- **Document text**:
◆ ◆ ◆ ◆ ◆ ◆ ◆

Taybeh has been repeatedly attacked by Israeli settlers over the past few months, amid a surge in violence directed at Palestinian communities in the occupied territories since the October 7, 2023, attacks on Israel.
"As an occupying power and a constitutional state, Israel must enforce security and order and prosecute offences," said Wadephul.
"It must protect the Palestinian population from these offenders," he urged, adding that Berlin is in favour of imposing further sanctions on violent settlers at EU level.
The situation in the West Bank has significantly worsened since the start of the Gaza war. According to the Palestinian Ministry of Health, more than 960 Palestinians have been killed there in Israeli military operations, armed clashes and attacks by extremists.
Germany pledges another €5 million in Gaza aid
Germany is set to provide another €5 million ($5.7 million) in aid for the civilian population in the Gaza Strip, Wadephul said at the start of the second day of his visit to Israel and the Palestinian Territories on Friday.

◆ ◆ ◆ ◆ ◆ ◆ ◆

- **Tasks**:
- 1) Using the news excerpt above, decide whether each statement agrees with it: (a) Germany will give another €5 million in aid for the civilian population in the Gaza Strip. (b) Wadephul said Berlin opposes further sanctions on violent settlers at EU level. (c) Wadephul announced the new aid at the start of the second day of his visit. For each, answer yes or no and quote the words from the excerpt that decide it.
- 2) Retype the part of the news excerpt between "The situation in" and "Territories on Friday.", inclusive.

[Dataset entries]
◆ ◆ ◆ ◆ ◆ ◆ ◆

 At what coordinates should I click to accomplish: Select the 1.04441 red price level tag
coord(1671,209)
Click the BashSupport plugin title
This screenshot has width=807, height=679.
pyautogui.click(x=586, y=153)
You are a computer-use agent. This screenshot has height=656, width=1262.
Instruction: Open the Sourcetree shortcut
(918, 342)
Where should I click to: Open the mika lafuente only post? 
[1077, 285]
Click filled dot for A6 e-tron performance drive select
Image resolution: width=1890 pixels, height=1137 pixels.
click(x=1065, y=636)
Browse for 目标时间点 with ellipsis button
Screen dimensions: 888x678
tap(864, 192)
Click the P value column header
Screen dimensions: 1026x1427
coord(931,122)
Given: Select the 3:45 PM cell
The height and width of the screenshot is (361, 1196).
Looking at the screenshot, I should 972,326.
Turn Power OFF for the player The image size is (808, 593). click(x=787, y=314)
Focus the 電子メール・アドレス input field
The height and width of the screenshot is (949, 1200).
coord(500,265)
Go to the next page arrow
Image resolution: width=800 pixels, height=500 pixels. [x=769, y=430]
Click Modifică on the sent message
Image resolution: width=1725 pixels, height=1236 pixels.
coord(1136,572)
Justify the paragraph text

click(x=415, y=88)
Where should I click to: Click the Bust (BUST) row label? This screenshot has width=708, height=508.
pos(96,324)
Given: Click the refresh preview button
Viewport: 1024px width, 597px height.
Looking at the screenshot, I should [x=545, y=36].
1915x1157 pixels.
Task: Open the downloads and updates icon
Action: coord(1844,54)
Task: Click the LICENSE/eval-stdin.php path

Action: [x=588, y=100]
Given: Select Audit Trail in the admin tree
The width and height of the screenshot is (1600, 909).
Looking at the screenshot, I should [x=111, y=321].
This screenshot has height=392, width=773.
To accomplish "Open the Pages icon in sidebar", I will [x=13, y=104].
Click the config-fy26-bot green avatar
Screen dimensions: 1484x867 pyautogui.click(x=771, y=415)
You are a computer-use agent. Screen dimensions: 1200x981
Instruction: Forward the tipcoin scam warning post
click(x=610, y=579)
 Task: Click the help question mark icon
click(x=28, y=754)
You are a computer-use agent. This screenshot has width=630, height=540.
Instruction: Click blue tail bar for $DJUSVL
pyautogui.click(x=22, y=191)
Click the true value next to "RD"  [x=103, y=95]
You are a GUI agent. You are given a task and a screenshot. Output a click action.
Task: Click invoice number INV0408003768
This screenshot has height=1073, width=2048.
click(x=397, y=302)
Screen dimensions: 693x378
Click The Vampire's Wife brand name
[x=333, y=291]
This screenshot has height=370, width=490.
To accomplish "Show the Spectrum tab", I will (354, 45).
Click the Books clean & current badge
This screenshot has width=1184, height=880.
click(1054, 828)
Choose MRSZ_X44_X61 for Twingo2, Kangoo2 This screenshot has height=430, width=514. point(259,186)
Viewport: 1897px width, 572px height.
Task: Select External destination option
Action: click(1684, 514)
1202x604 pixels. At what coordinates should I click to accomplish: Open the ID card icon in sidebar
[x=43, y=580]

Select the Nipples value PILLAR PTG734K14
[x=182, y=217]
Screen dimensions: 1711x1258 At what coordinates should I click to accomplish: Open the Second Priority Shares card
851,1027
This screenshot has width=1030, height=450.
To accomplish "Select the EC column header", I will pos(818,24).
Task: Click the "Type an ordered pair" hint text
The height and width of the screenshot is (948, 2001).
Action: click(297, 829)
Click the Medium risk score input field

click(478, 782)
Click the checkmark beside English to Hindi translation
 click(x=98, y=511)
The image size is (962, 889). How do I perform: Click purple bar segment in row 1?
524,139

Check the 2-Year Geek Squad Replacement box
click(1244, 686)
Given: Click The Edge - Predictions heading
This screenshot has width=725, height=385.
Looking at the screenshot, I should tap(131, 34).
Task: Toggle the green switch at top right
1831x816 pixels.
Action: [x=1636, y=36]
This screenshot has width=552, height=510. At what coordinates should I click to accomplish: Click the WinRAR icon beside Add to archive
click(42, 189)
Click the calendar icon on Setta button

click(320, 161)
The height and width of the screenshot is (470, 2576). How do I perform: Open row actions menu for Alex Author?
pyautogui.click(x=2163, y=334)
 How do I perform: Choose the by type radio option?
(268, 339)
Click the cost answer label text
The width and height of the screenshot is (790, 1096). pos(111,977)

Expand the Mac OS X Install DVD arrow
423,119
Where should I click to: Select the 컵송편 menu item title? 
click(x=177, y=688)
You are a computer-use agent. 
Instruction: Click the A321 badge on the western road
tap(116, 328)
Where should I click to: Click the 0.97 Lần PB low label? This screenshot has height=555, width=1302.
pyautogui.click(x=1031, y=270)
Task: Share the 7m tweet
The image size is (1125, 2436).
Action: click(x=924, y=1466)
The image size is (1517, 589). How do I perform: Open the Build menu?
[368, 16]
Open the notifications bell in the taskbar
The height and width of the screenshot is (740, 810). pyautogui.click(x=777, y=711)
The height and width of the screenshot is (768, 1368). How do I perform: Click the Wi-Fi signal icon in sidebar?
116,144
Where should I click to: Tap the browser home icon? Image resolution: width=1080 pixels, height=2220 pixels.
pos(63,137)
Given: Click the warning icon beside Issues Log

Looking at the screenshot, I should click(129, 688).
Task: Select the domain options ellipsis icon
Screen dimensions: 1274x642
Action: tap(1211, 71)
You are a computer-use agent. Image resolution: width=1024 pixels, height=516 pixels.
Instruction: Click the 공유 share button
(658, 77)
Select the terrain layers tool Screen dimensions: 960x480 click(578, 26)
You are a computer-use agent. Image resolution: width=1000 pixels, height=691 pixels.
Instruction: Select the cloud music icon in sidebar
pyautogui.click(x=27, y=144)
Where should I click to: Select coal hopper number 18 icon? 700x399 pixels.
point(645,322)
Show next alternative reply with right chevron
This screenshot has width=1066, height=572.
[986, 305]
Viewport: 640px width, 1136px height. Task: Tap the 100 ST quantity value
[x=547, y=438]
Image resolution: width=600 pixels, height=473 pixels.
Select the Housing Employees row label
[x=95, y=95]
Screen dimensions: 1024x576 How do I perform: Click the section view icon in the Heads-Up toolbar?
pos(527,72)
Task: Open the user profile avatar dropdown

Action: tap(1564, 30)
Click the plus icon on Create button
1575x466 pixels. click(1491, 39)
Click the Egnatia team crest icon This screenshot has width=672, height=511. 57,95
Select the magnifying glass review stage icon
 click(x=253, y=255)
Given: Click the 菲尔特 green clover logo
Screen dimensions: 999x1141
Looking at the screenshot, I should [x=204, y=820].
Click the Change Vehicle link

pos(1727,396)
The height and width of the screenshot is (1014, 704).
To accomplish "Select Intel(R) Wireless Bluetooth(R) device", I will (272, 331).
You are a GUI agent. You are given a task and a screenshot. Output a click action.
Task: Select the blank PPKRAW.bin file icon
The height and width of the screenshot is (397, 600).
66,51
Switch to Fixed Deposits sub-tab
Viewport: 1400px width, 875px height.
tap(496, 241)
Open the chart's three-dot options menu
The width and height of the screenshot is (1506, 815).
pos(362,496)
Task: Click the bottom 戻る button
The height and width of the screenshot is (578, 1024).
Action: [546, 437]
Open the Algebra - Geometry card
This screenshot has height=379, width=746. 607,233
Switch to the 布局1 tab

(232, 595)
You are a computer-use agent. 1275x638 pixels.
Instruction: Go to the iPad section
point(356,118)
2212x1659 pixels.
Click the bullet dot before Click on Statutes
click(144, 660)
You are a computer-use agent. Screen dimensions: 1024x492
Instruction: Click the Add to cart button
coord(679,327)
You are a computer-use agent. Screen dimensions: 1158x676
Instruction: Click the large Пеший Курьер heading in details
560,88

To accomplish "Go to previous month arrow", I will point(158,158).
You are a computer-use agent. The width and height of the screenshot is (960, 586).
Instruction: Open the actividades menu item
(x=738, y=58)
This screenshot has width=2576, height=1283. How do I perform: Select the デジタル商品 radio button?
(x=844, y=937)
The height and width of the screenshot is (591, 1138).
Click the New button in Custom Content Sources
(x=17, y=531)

◆ ◆ ◆ ◆ ◆ ◆ ◆

- **Task-by-task solutions**:
- 1)
(a) Yes: "Germany is set to provide another €5 million ($5.7 million) in aid for the civilian population in the Gaza Strip"
(b) No: "Berlin is in favour of imposing further sanctions on violent settlers at EU level"
(c) Yes: "Wadephul said at the start of the second day of his visit to Israel and the Palestinian Territories on Friday"

- 2)
The situation in the West Bank has significantly worsened since the start of the Gaza war. According to the Palestinian Ministry of Health, more than 960 Palestinians have been killed there in Israeli military operations, armed clashes and attacks by extremists.
Germany pledges another €5 million in Gaza aid
Germany is set to provide another €5 million ($5.7 million) in aid for the civilian population in the Gaza Strip, Wadephul said at the start of the second day of his visit to Israel and the Palestinian Territories on Friday.